:: Records for the exercise ::
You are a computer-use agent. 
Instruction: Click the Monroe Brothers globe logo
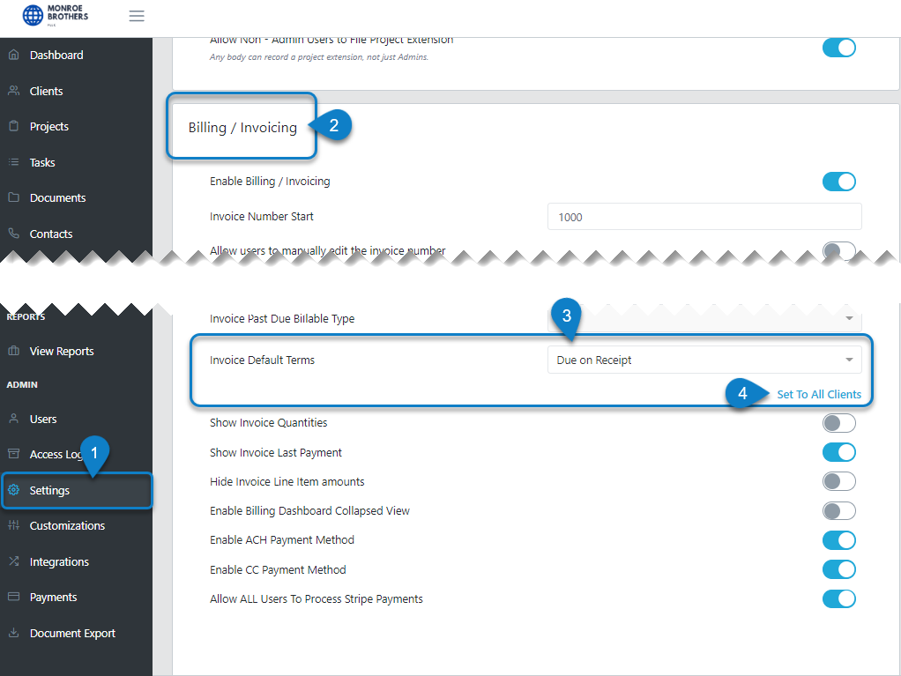coord(33,16)
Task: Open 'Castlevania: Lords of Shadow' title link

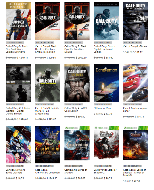Action: click(x=76, y=171)
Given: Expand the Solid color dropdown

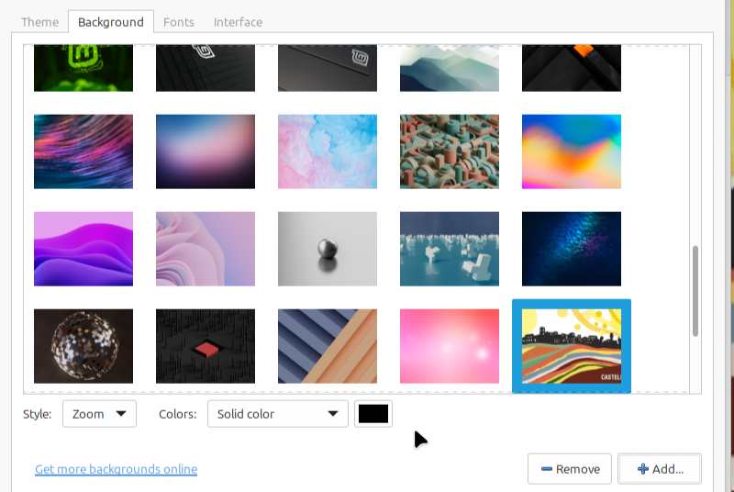Looking at the screenshot, I should 277,414.
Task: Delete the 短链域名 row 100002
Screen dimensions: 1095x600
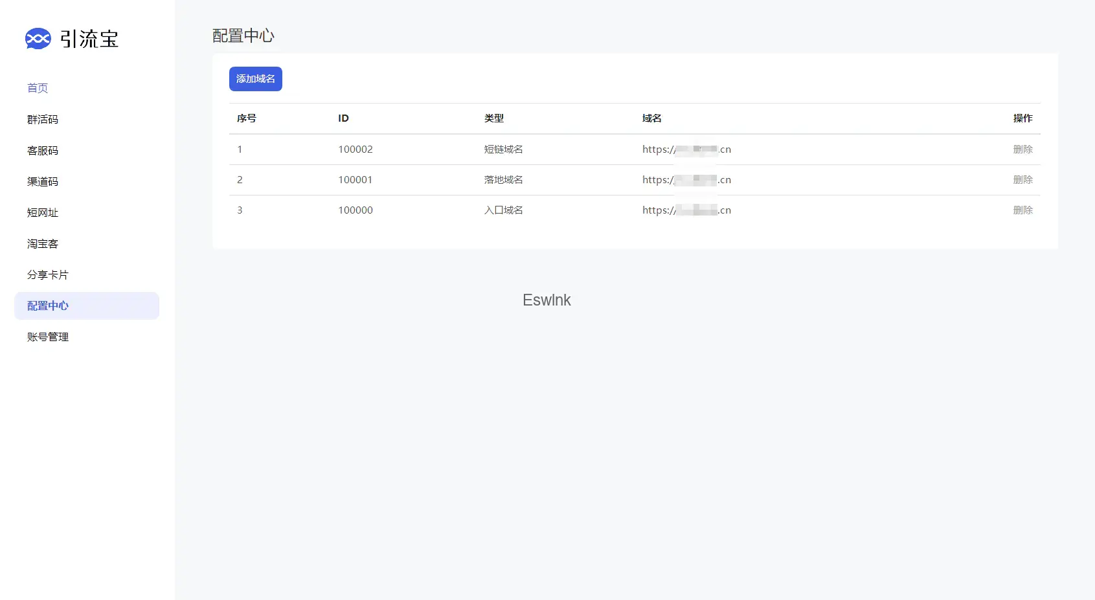Action: pos(1022,150)
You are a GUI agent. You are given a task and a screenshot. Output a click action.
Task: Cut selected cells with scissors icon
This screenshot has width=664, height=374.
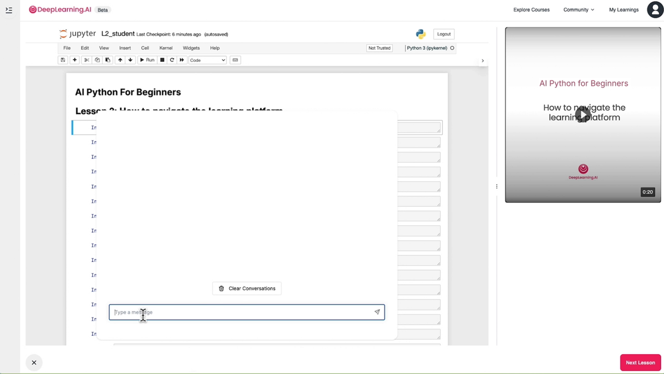tap(86, 60)
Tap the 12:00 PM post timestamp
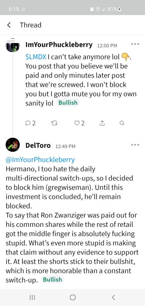Image resolution: width=145 pixels, height=306 pixels. pos(107,46)
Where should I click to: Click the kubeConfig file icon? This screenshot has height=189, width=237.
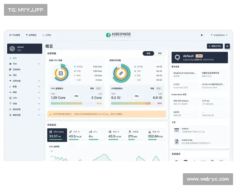coord(177,141)

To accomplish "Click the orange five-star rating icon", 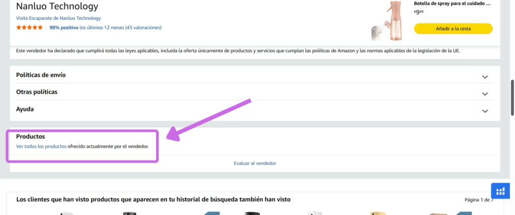I will pos(29,28).
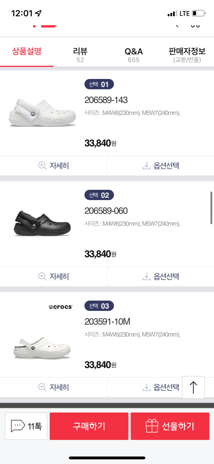This screenshot has width=214, height=464.
Task: Tap the gift box icon on 선물하기
Action: (152, 426)
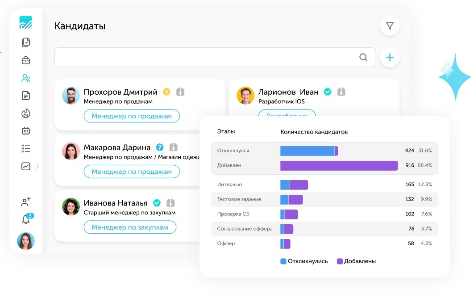Click the Менеджер по закупкам tag
Viewport: 474px width, 298px height.
[131, 227]
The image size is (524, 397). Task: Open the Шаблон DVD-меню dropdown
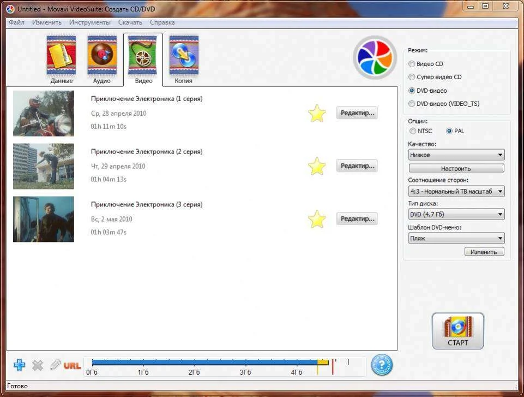pos(456,239)
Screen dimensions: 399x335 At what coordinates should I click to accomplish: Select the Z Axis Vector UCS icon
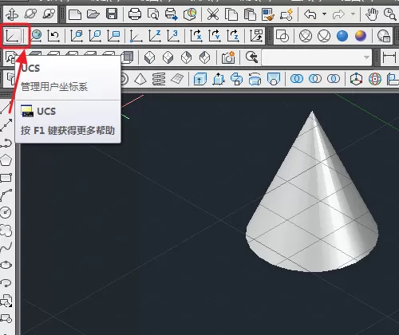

:: Exercise aim ::
From the records above, copy exactly the lines starting at the one with "Instruction: Click the" and ending at the one with "Task: Delete the 短链域名 row 100002", and no others. Pictures stay out.

:: Exercise solution ::
Instruction: Click the Monroe Brothers globe logo
coord(33,16)
Task: Open 'Castlevania: Lords of Shadow' title link

Action: click(x=76, y=171)
Given: Expand the Solid color dropdown

Looking at the screenshot, I should 277,414.
Task: Delete the 短链域名 row 100002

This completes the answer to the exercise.